EXTRACTED INFORMATION START

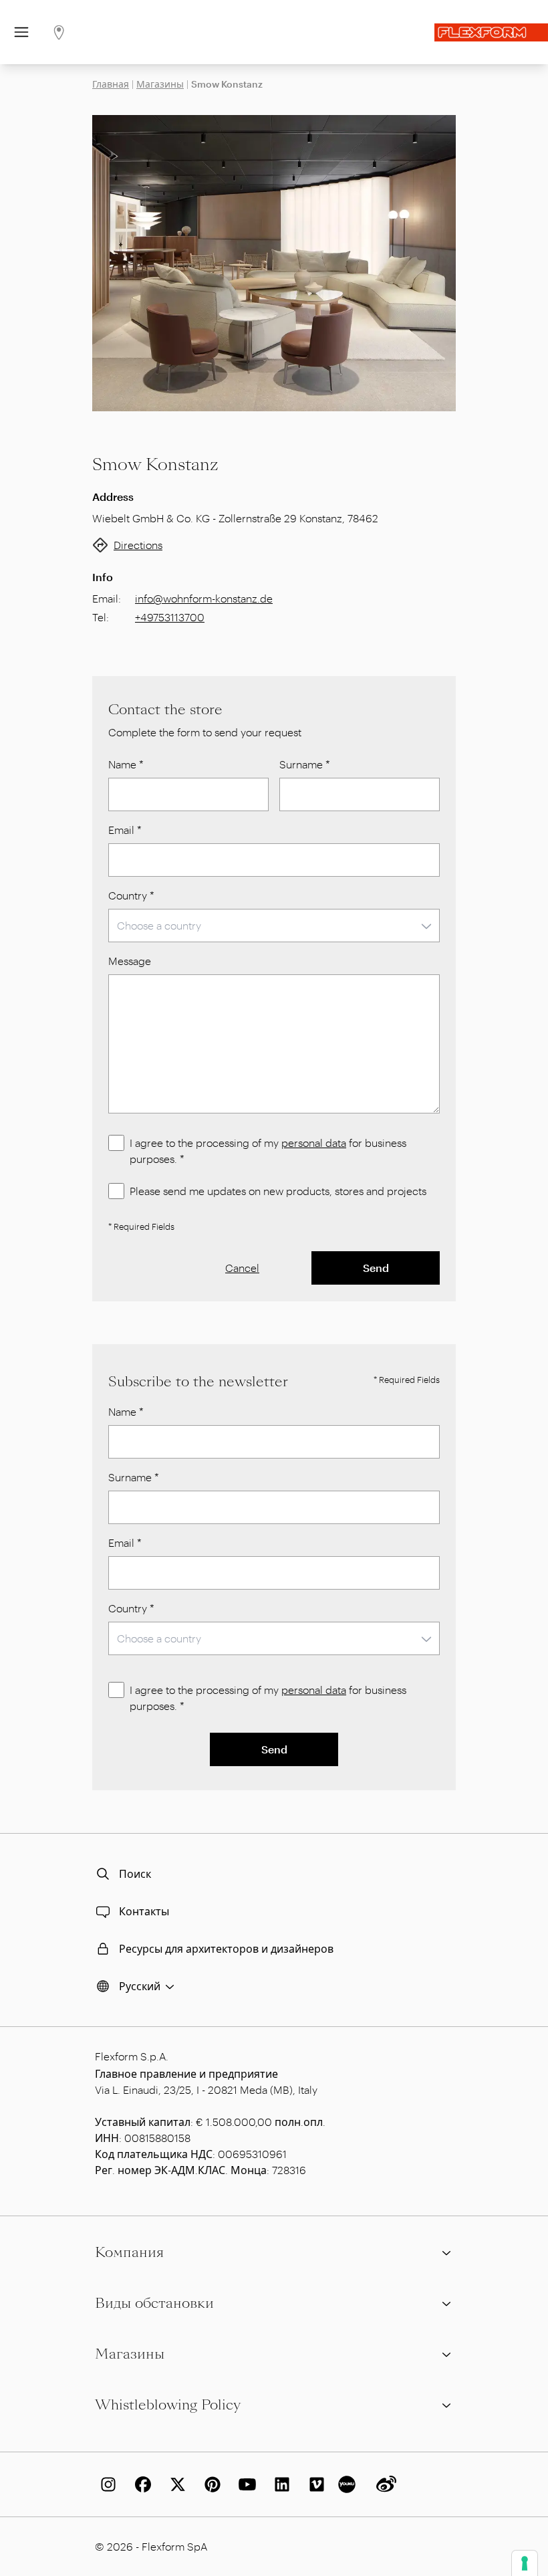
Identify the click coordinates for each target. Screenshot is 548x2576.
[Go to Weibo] (383, 2484)
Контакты (144, 1911)
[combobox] (274, 925)
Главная (110, 84)
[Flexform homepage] (491, 32)
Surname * (304, 764)
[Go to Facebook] (140, 2484)
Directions (138, 544)
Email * (125, 829)
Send (376, 1267)
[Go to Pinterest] (210, 2484)
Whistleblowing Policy (168, 2405)
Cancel (242, 1267)
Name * (126, 764)
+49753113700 (169, 617)
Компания (129, 2252)
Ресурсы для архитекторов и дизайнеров (226, 1948)
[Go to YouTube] (244, 2484)
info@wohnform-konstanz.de (204, 598)
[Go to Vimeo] (314, 2484)
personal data (313, 1142)
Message (129, 960)
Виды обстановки (154, 2303)
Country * (131, 895)
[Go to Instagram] (105, 2484)
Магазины (160, 84)
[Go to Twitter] (175, 2484)
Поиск (135, 1873)
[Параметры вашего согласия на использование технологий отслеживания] (524, 2563)
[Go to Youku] (349, 2484)
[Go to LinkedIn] (279, 2484)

EXTRACTED INFORMATION END

Retype the entries above exactly, starting at their first line and ending with the line that holds "[Go to YouTube] (244, 2484)"; pictures stay out.

[ANSWER TO THIS EXERCISE]
Identify the click coordinates for each target. Screenshot is 548x2576.
[Go to Weibo] (383, 2484)
Контакты (144, 1911)
[combobox] (274, 925)
Главная (110, 84)
[Flexform homepage] (491, 32)
Surname * (304, 764)
[Go to Facebook] (140, 2484)
Directions (138, 544)
Email * (125, 829)
Send (376, 1267)
[Go to Pinterest] (210, 2484)
Whistleblowing Policy (168, 2405)
Cancel (242, 1267)
Name * (126, 764)
+49753113700 (169, 617)
Компания (129, 2252)
Ресурсы для архитекторов и дизайнеров (226, 1948)
[Go to YouTube] (244, 2484)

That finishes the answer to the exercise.